BEGIN Data for analysis

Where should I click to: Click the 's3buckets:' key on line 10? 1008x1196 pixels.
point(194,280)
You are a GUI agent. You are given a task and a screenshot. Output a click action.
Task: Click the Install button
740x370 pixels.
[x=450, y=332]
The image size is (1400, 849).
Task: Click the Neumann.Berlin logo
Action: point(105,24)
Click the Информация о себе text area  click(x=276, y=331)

END Data for analysis
BEGIN Data for analysis

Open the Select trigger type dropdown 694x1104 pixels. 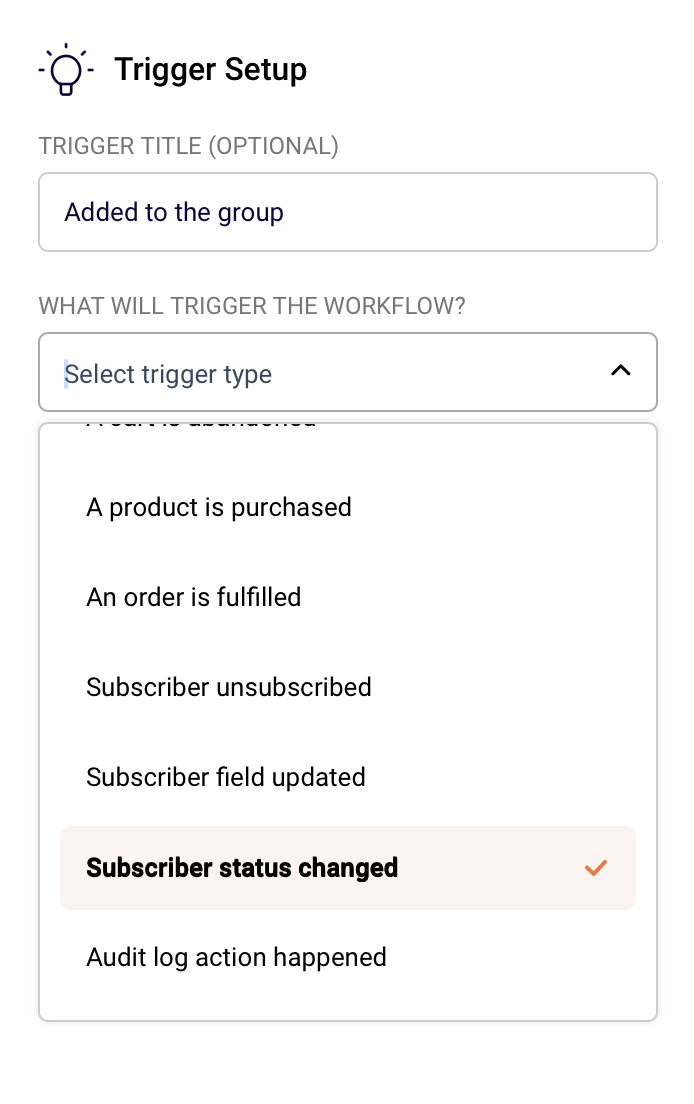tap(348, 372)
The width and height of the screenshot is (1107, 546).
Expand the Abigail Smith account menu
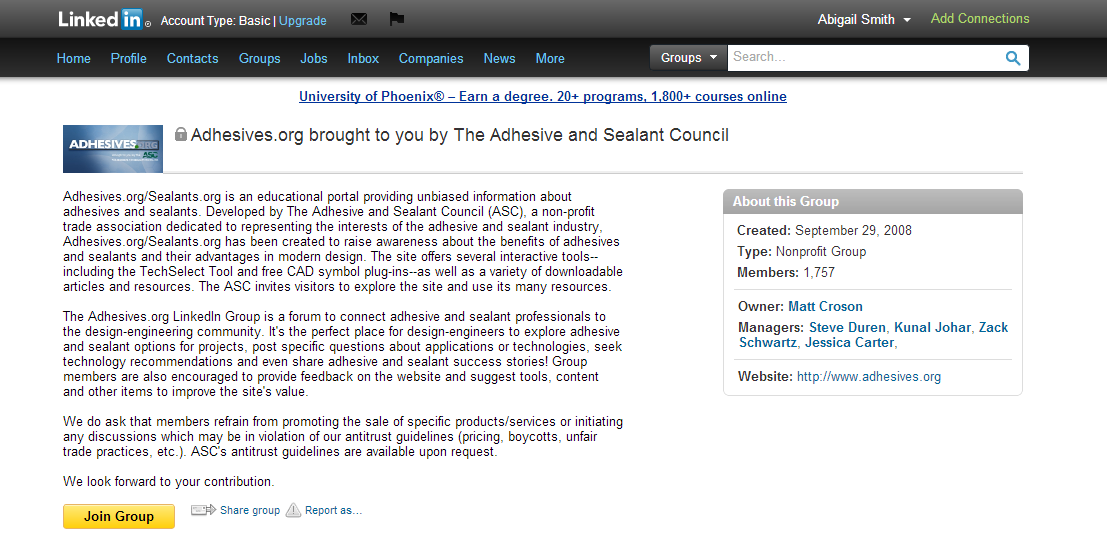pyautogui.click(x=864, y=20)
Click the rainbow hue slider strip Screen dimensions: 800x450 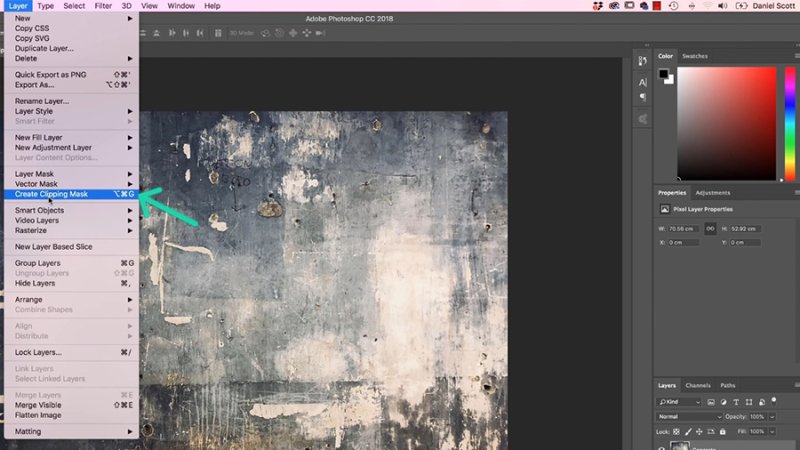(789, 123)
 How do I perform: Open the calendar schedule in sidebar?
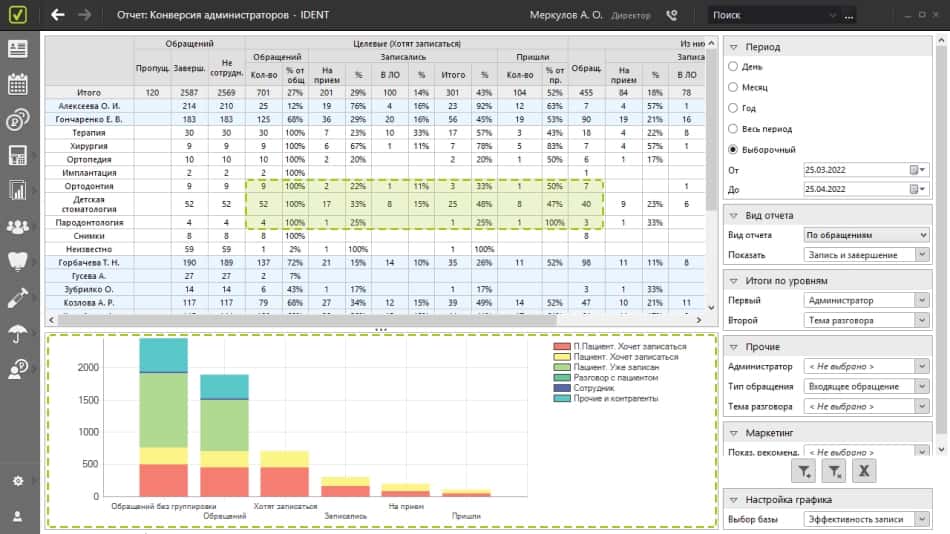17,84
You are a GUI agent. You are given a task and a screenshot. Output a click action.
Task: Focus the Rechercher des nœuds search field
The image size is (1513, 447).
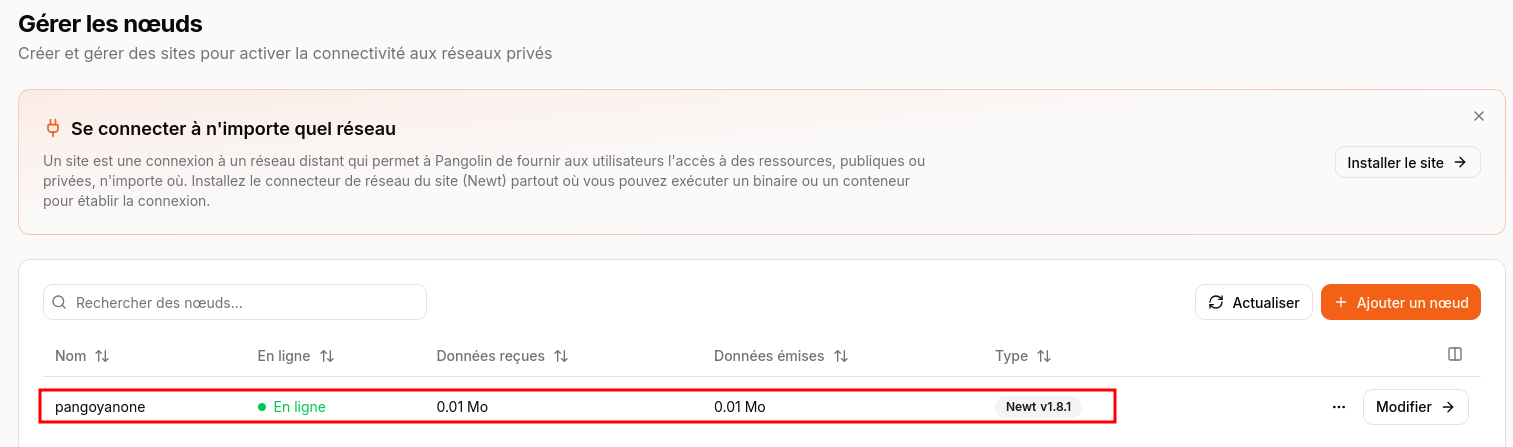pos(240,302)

END Data for analysis

• Task objective
Using the entries above, give back exactly the line containing "740x370 pixels.", the line containing "Click the Информация", and every line between them, and nothing else.

• Answer for the task
740x370 pixels.
[x=450, y=332]
The image size is (1400, 849).
Task: Click the Neumann.Berlin logo
Action: point(105,24)
Click the Информация о себе text area  click(x=276, y=331)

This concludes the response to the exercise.